Pointing data for pages and screens
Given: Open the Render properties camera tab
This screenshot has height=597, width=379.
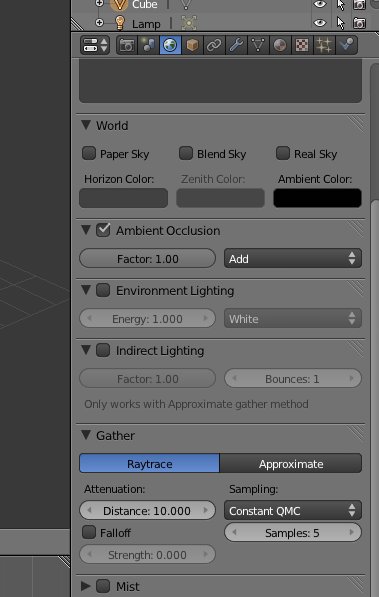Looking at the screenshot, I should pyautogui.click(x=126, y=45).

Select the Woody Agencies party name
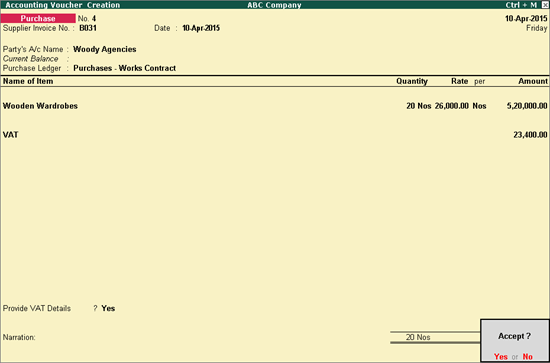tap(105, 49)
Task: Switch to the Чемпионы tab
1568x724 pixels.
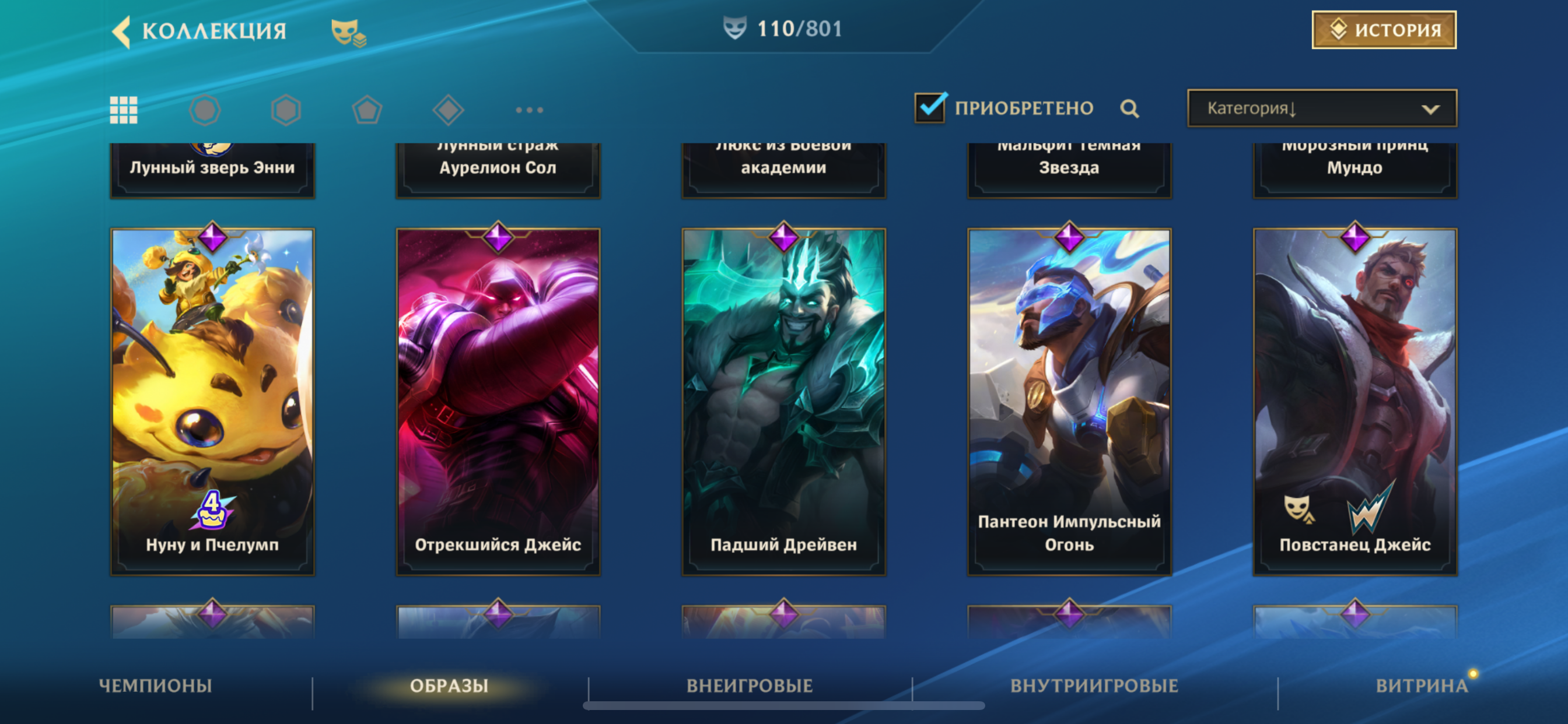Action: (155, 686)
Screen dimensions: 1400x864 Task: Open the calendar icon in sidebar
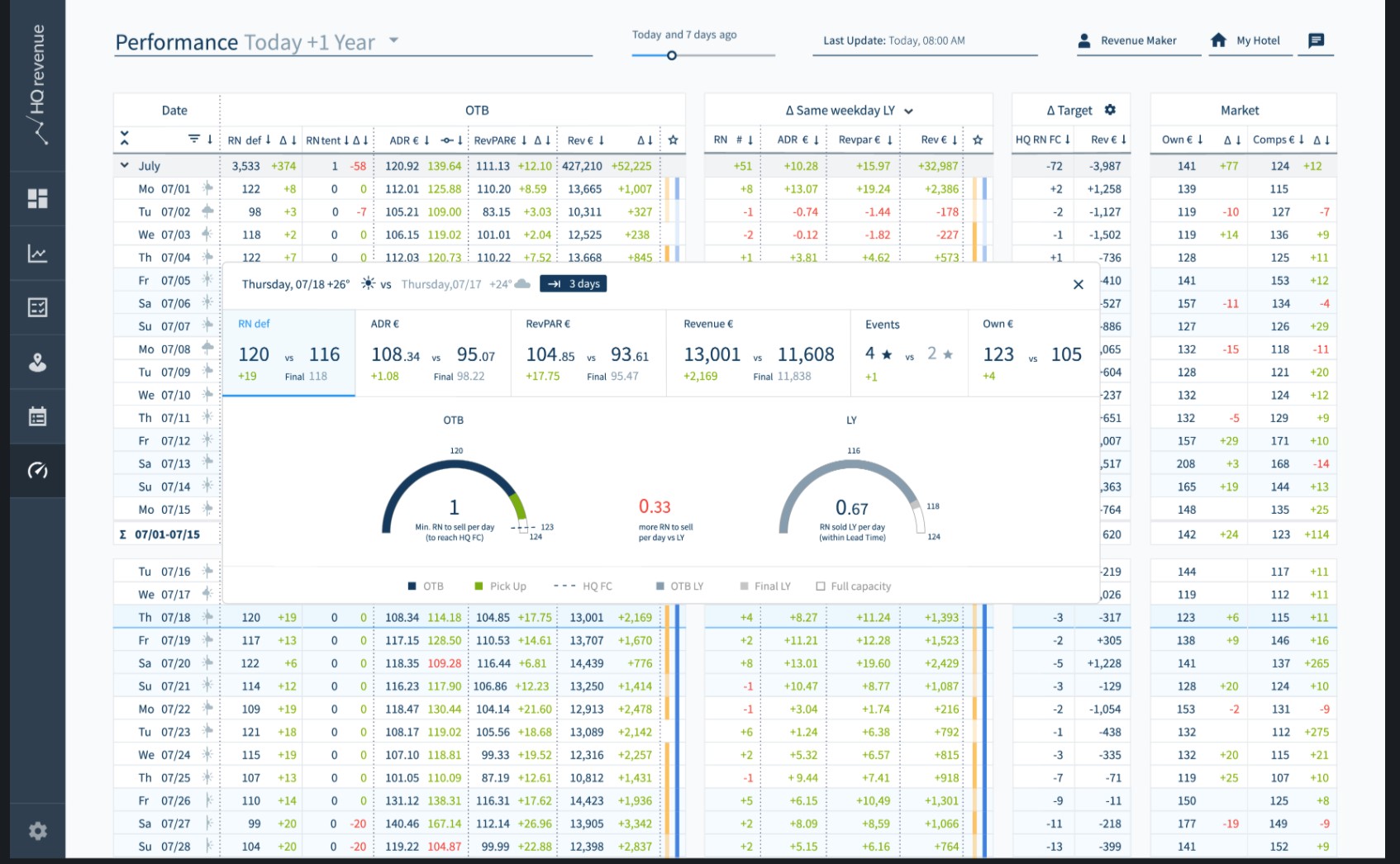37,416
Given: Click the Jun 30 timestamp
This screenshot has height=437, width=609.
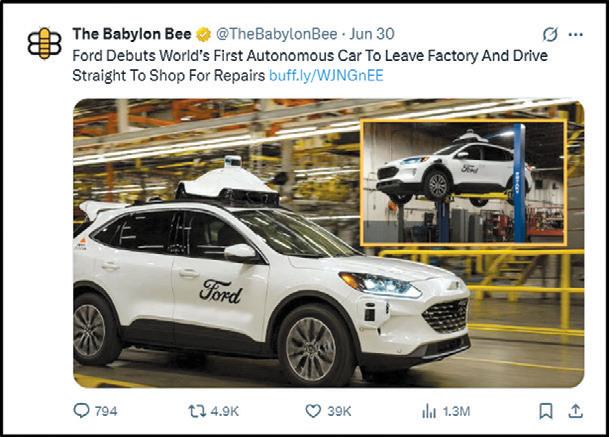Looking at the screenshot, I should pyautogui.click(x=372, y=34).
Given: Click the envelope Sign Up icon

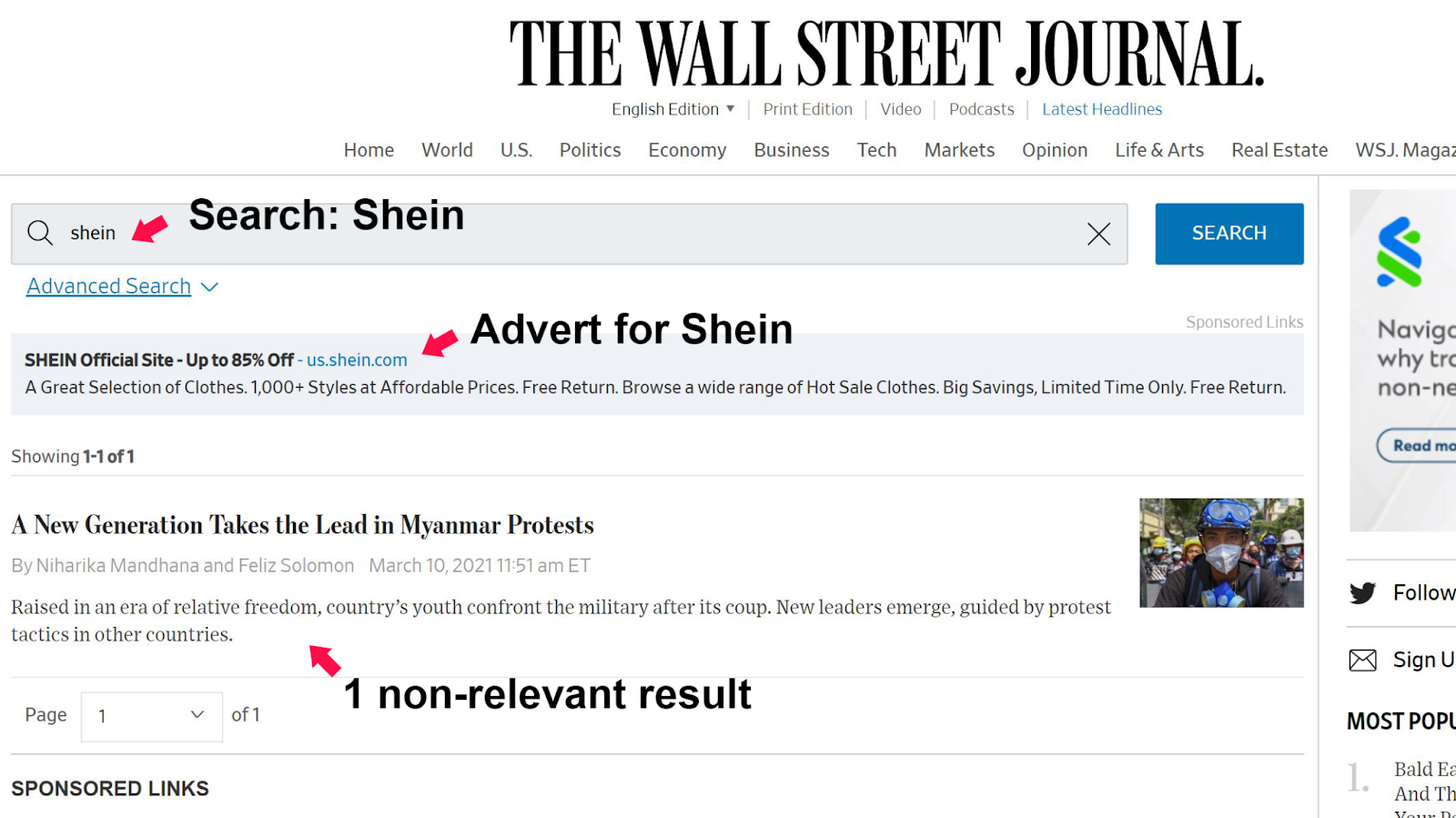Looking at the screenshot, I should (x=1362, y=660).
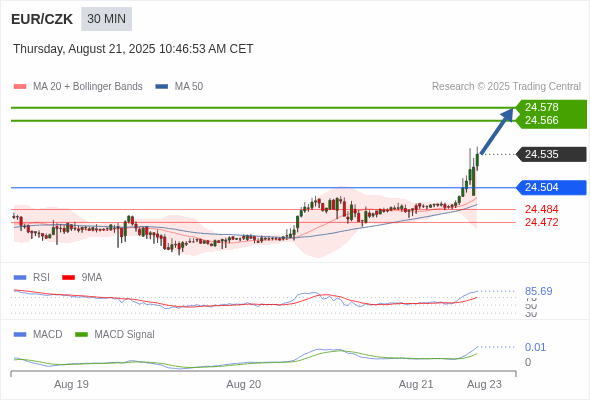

Written exercise:
Transcribe every line of the records above word for word, but leave out the pictures.

Solution:
Given: Open the Render properties camera tab
This screenshot has height=597, width=379.
Looking at the screenshot, I should pyautogui.click(x=126, y=45).

Select the Woody Agencies party name
tap(105, 49)
Task: Switch to the Чемпионы tab
1568x724 pixels.
Action: (155, 686)
Screen dimensions: 1400x864 Task: Open the calendar icon in sidebar
37,416
Given: Click the Jun 30 timestamp
This screenshot has height=437, width=609.
Looking at the screenshot, I should pyautogui.click(x=372, y=34).
Given: Click the envelope Sign Up icon

Looking at the screenshot, I should (x=1362, y=660).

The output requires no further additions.